VAEs normally optimize:

L=Eq(z∣x)​[logp(x∣z)]−βKL(q(z∣x)∥p(z))

When the output is categorical:

  • Reconstruction term becomes the sum of cross-entropy losses for each categorical feature
  • KL divergence remains unchanged

4. Why This Works for Generating New Product Attributes

After training:

  • Sampling from the latent space produces new, plausible product combinations
  • The decoder ensures outputs are valid existing category values
  • The embedding structure ensures similarity relationships are respected

For example, if the model sees that:

  • black shoes
  • white shoes
  • black boots

are common, it may generate:

  • white boots

even if such products were rarely or never seen.

The embedding + VAE combination gives the model the ability to interpolate between product types and discover novel combinations.

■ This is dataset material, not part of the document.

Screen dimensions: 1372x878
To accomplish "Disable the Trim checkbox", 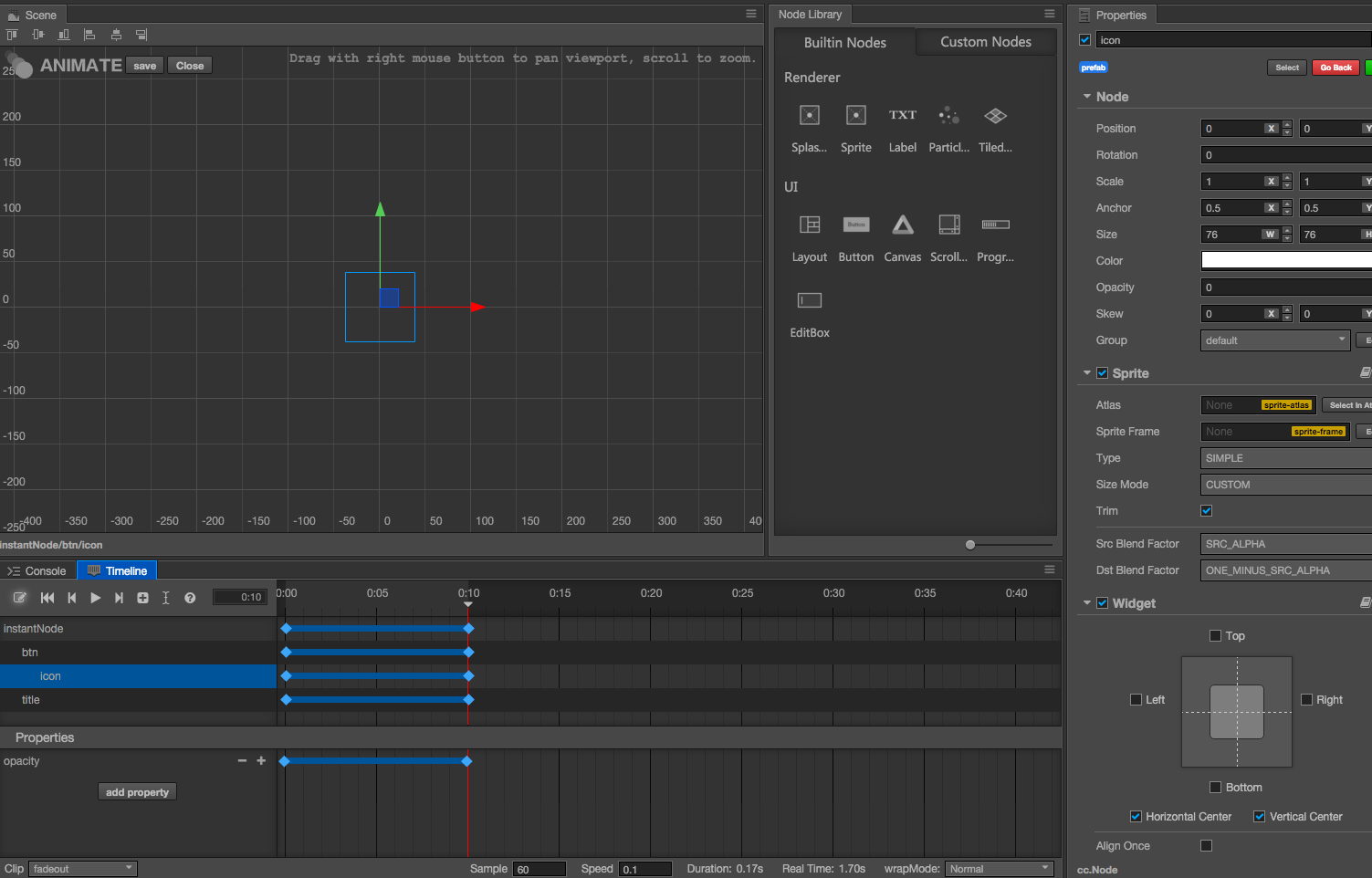I will (1207, 511).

5. Practical Considerations

Choosing embedding dimensions

Typical choices:

  • Small vocabularies (N < 20): 4–10 dimensions
  • Medium vocabularies (20–200): 8–32 dimensions
  • Large vocabularies (200+): 16–64 dimensions

Ordinal vs. non-ordinal categories

Embeddings are especially useful when categories are unordered (e.g., colors).

Handling rare categories

A minimum frequency threshold helps avoid embeddings that never learn.

Sampling vs argmax during generation

  • Sampling increases diversity
  • Argmax yields more stable product designs

6. Example Use Cases

Product Design

Generate new product configurations — colors, materials, styles — that are consistent with historical patterns.

Recommendation Systems

Sample similar products in the latent neighborhood of an existing item.

Data Augmentation

Generate additional synthetic product records to balance sparse categories.

Concept Discovery

Latent space may reveal new product "topics" or styles.

Conclusion

Modeling categorical product features with a VAE requires introducing learned embeddings that map discrete values into a continuous geometric space. This allows the encoder and decoder to operate naturally within the VAE framework. The resulting model provides a powerful tool for generating synthetic product characteristics, exploring new combinations, and uncovering latent structure in product catalogs.